** Data section follows **

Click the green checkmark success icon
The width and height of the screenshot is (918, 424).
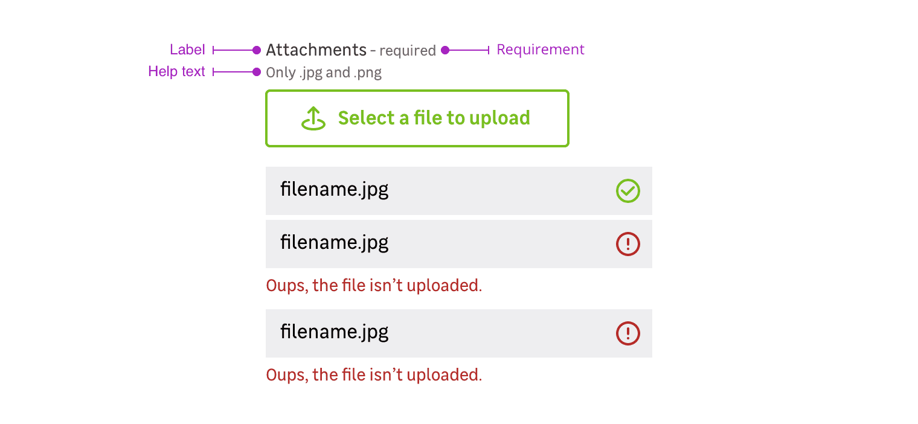coord(628,191)
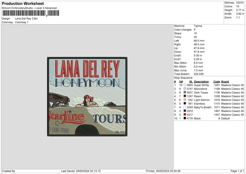246x174 pixels.
Task: Click the red 1447 thread swatch
Action: coord(185,114)
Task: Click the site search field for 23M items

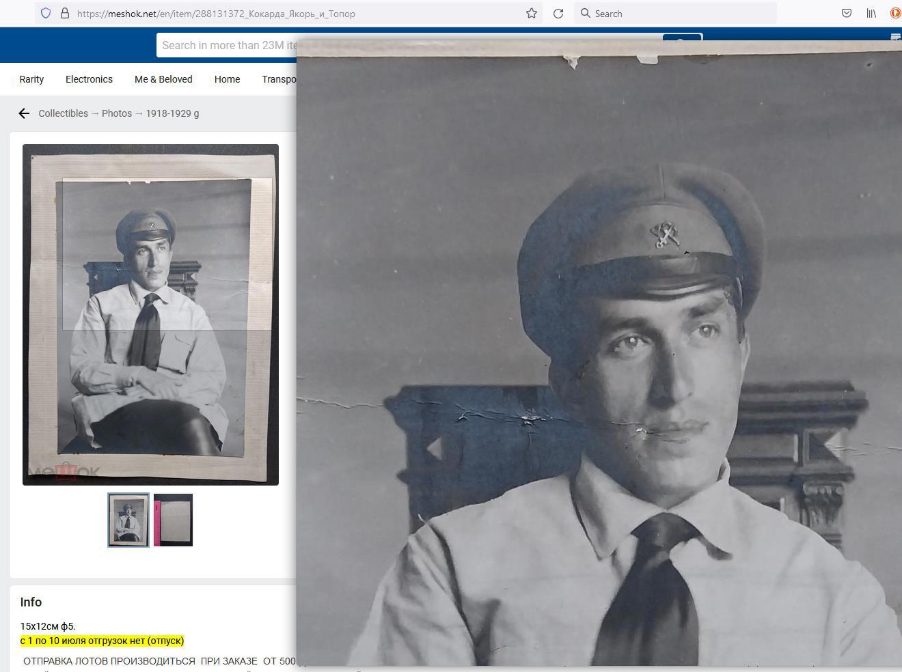Action: (227, 46)
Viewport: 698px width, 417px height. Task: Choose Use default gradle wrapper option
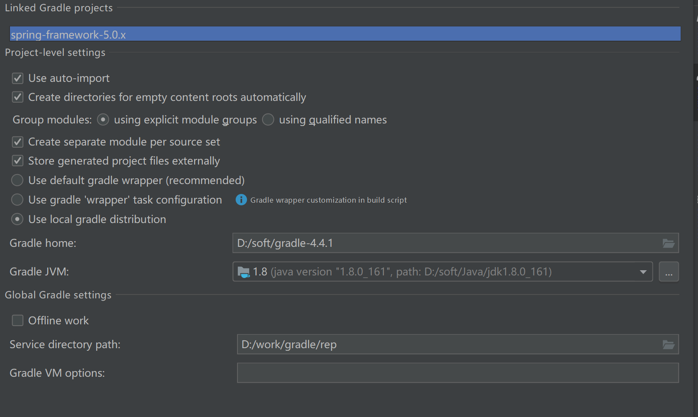(17, 180)
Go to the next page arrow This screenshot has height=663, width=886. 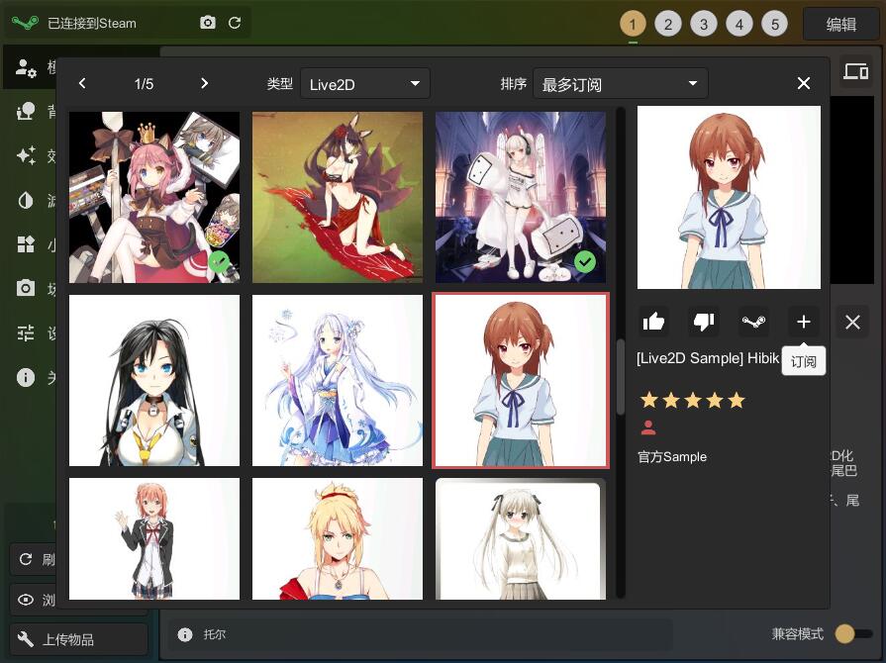[204, 84]
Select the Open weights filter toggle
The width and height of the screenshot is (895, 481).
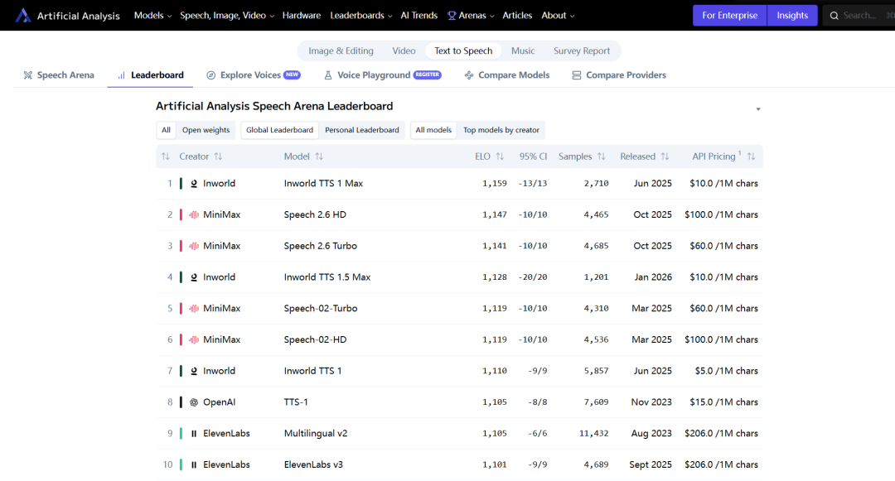click(206, 130)

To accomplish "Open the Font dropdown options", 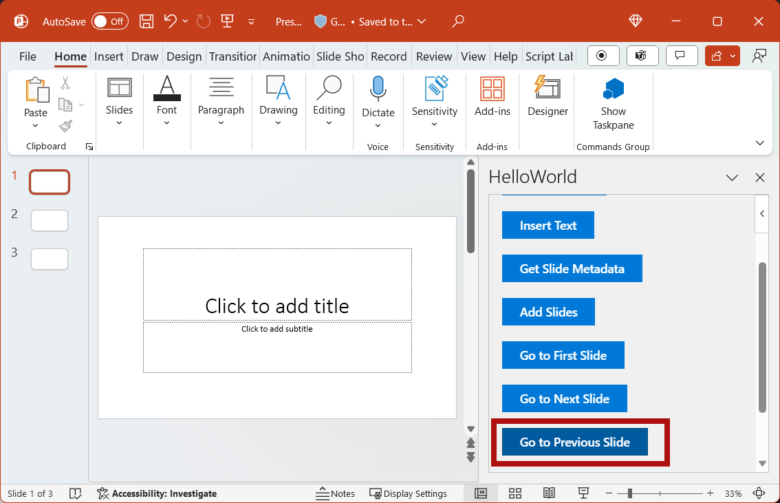I will click(x=166, y=124).
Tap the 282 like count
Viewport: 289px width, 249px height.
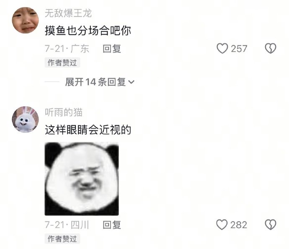tap(239, 225)
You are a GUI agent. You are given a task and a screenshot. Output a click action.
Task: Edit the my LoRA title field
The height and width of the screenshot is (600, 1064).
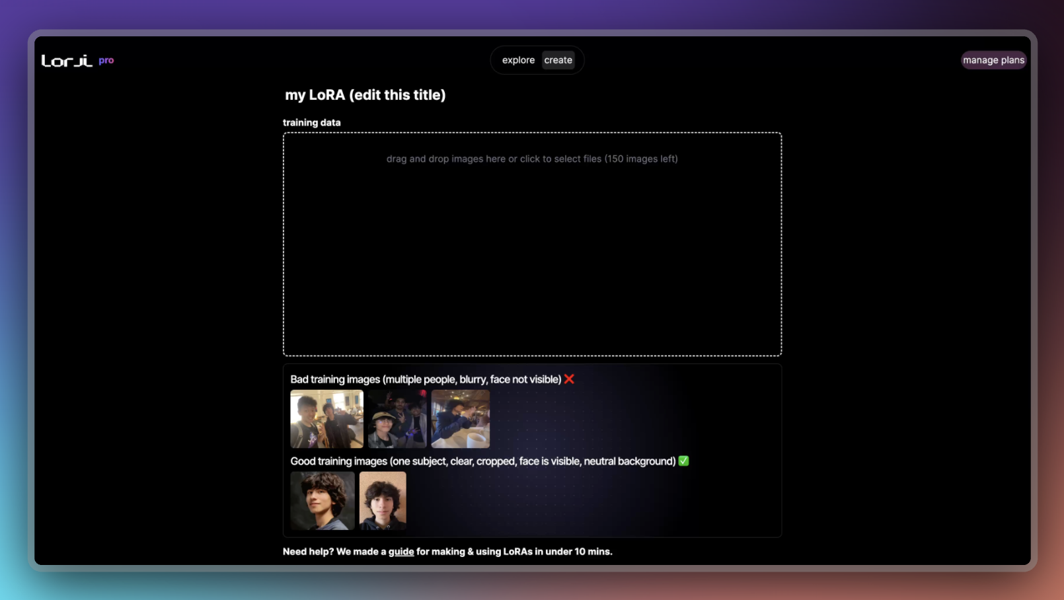tap(365, 95)
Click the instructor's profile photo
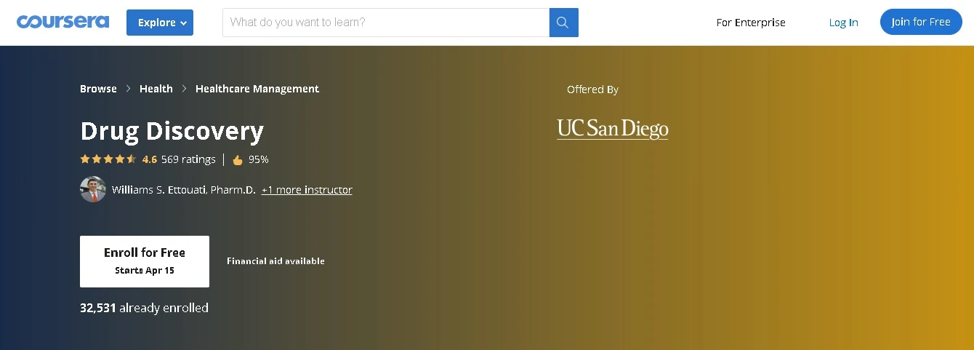Viewport: 974px width, 350px height. tap(93, 189)
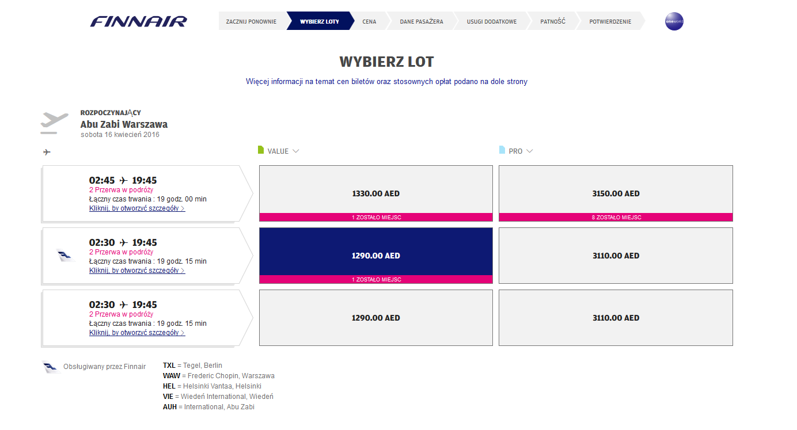Go to the Zacznij ponownie step
The width and height of the screenshot is (797, 430).
point(251,22)
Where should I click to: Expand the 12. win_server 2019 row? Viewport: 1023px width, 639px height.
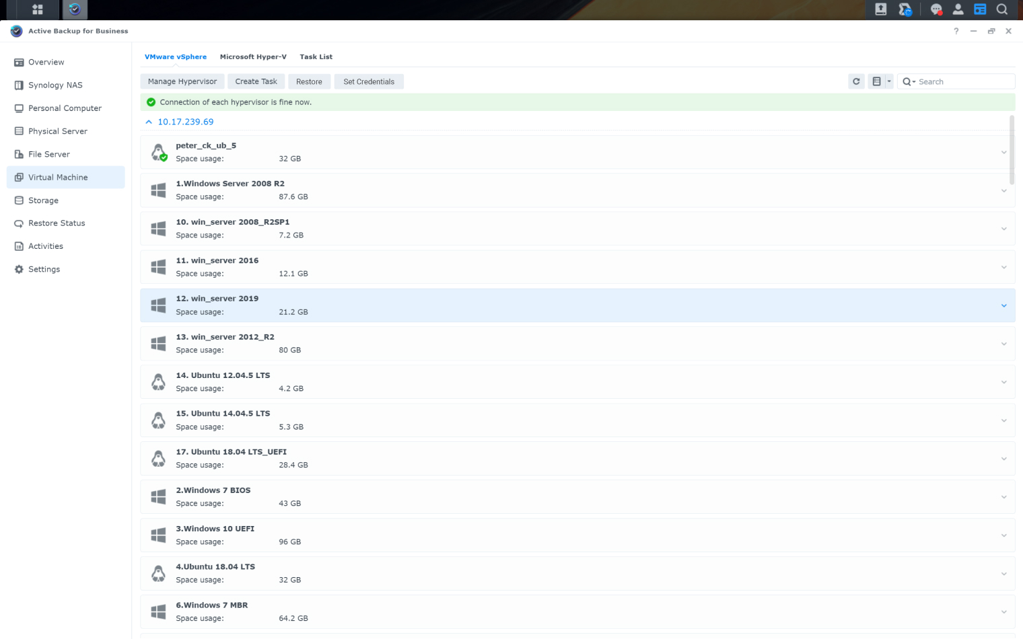pyautogui.click(x=1003, y=305)
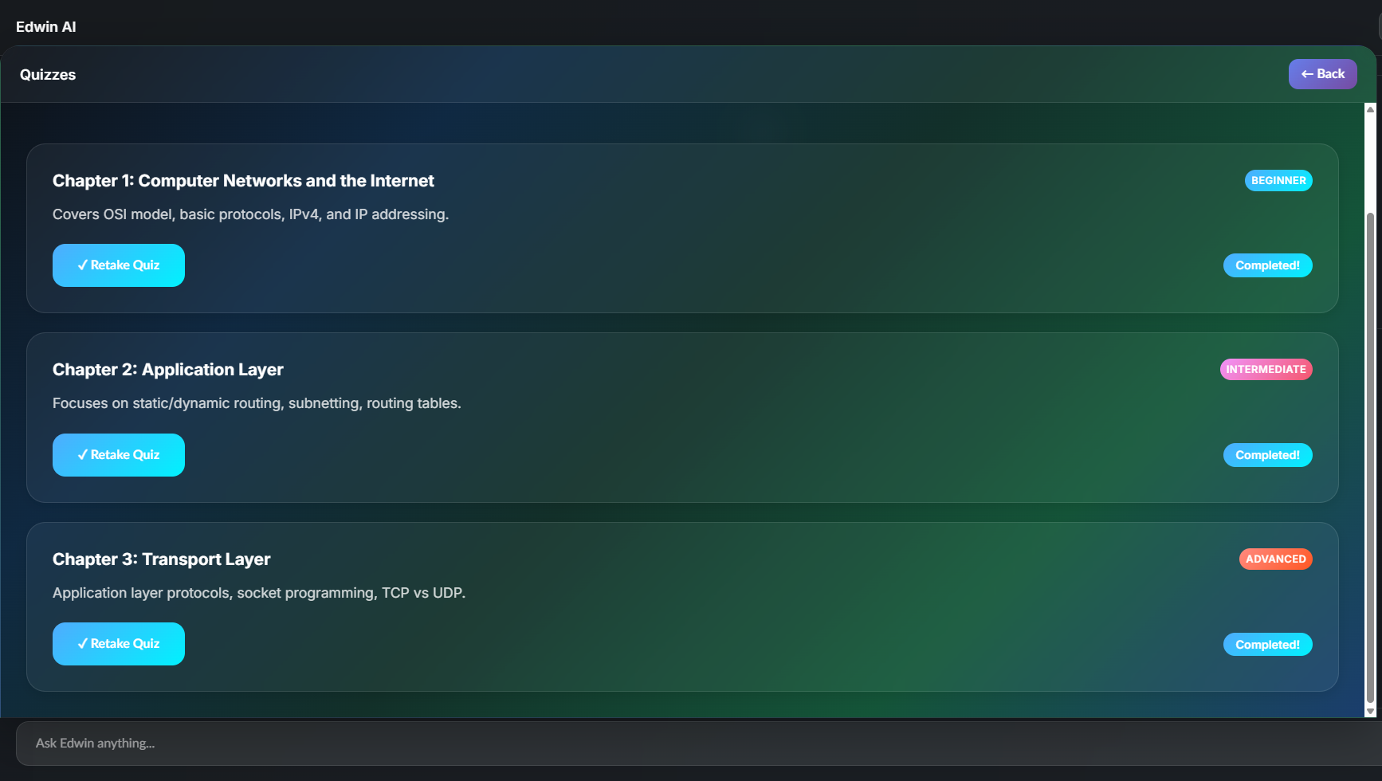Open Chapter 2: Application Layer title
Screen dimensions: 1382x781
tap(168, 370)
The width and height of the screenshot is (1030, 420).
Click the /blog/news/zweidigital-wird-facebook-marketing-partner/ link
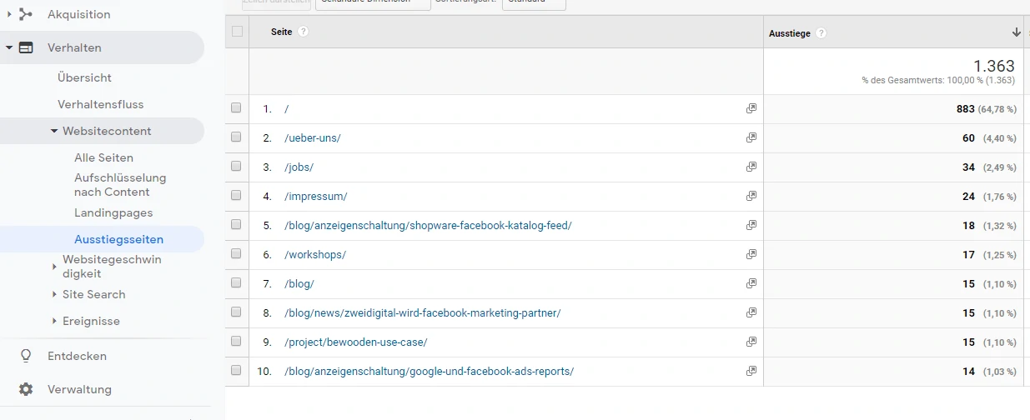422,313
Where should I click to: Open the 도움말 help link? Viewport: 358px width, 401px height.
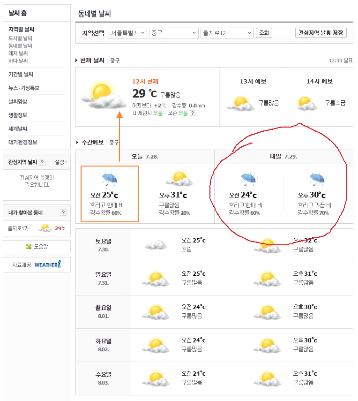click(37, 247)
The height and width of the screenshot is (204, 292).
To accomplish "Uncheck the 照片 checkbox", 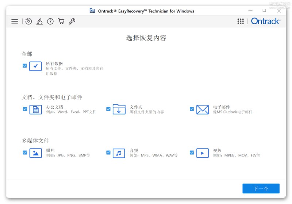I will click(25, 152).
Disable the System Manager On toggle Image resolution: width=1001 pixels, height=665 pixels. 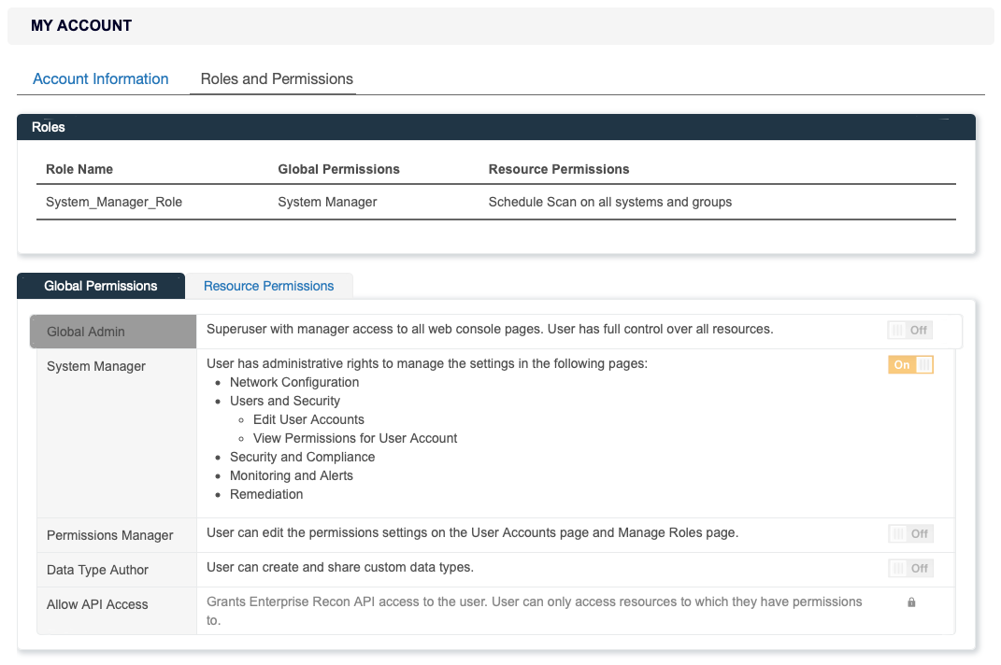click(x=909, y=364)
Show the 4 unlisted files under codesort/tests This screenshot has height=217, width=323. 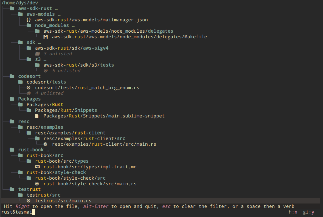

** End of Data section **

:: Assignment ::
Output only the lines above from the line that holds "Tap the 282 like count" through the line that holds "The width and height of the screenshot is (1030, 420).", both ends included, and exclude pictures.

:: Output for this task ::
Tap the 282 like count
Viewport: 289px width, 249px height.
tap(239, 225)
You are a GUI agent. You are given a task and a screenshot. Output a click action.
Task: Edit the my LoRA title field
The height and width of the screenshot is (600, 1064).
tap(365, 95)
Click the instructor's profile photo
Viewport: 974px width, 350px height. tap(93, 189)
Go to the Zacznij ponownie step
The width and height of the screenshot is (797, 430).
point(251,22)
Where should I click to: Expand the 12. win_server 2019 row? Viewport: 1023px width, 639px height.
pyautogui.click(x=1003, y=305)
Open Chapter 2: Application Layer title
Screen dimensions: 1382x781
tap(168, 370)
The width and height of the screenshot is (1030, 420).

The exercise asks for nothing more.